Carlos invited me to join what he claimed was “an incredible marketing system” where you make money at several levels. At a meeting in his apartment, he explained to me and two other female residents how the Amway multi-level marketing system worked.  With neither money nor time to invest in such a business venture, I only signed up to buy two of Amway’s bath products. Three months later, after discovering that multi-level marketing requires a large client base for making money, Carlos ceased selling Amway’s products.

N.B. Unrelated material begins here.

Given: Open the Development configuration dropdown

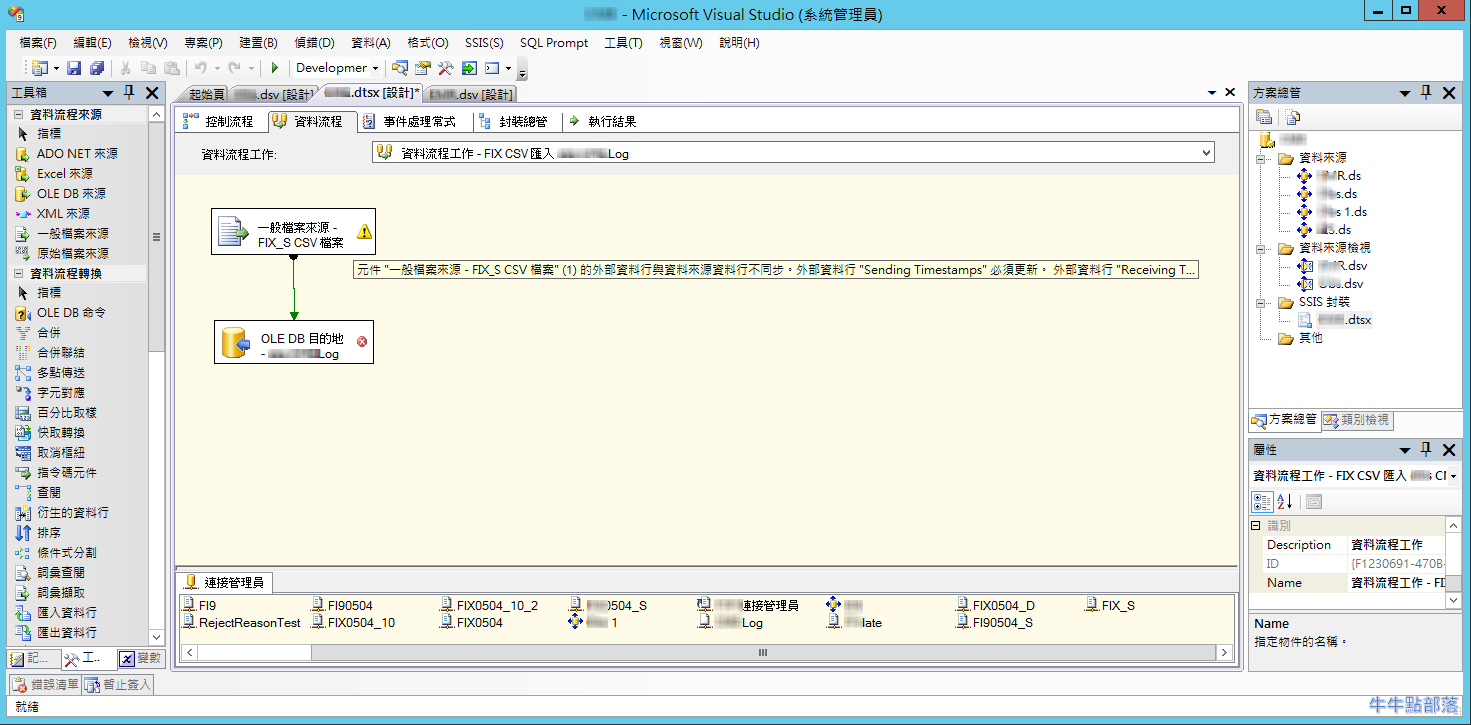Looking at the screenshot, I should point(375,68).
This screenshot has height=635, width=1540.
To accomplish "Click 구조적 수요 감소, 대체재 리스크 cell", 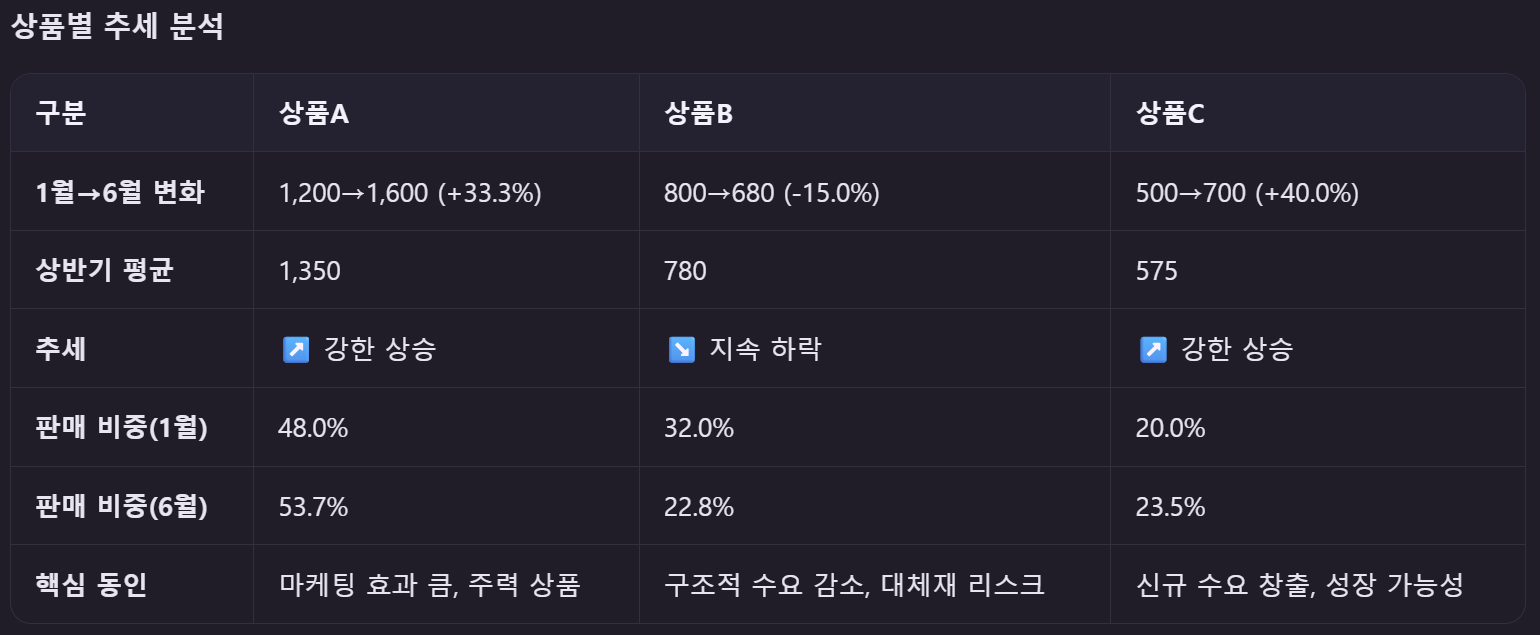I will pyautogui.click(x=854, y=586).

About a month later, when Carlos began offering private mathematics lessons at a fee I could afford, I asked him to give my ten-year-old son a lesson on equations. My son’s mathematics teacher did not accept my method of solving equations. (Even in mathematics, Brazil has its own way of expressing things.) Carlos agreed to give my son a lesson on the following Saturday morning at our apartment.

Carlos never showed up that Saturday morning. Neither did he drop by on Sunday to apologize or explain his reason(s) for failing to keep his agreement. One morning two weeks later, I finally caught up with Carlos as he boarded the bus.

“I travelled to the Interior,” Carlos said matter-of-factly, when I asked him about the mathematics lesson.

“Why didn’t you tell me? We could have arranged the lesson for another day.”

“I didn’t want to disappoint you.”

I gaped at him. “That doesn’t make any sense. You disappointed me and my son by not showing up.” I struggled to match his calm composure. “I was even worried that something serious had happened to you.”

“I travelled to the Interior,” Carlos repeated, but now visibly uncomfortable…  “You don’t have to be so grosseira (crude, ill-mannered).”

His use of the word grosseira was a slap in my face.  “I’m not being crude. I’m just being honest and sincere with you.”

After that encounter, Carlos disappeared again. Assuming that he was avoiding me, I rationalized that it was better that way. How could I maintain a friendship with someone who was not honest with me?

My girlfriend at the office explained that Carlos would have been impolite to tell me a direct “no.” I had also made matters worse, she added, by criticizing Carlos’ behavior.

If  I wanted to develop and maintain long-term friendships, I had to learn the Brazilian way of saying “no” without saying “no.” I also had to learn to decipher the noncommittal “yes,” thereby avoiding unnecessary disappointment, frustration, or annoyance.

Assimilating the Brazilian way of life was far more challenging than learning Portuguese and participating in cultural events. I had to let go of habitual ways of thinking and behaving; I had to become a new person.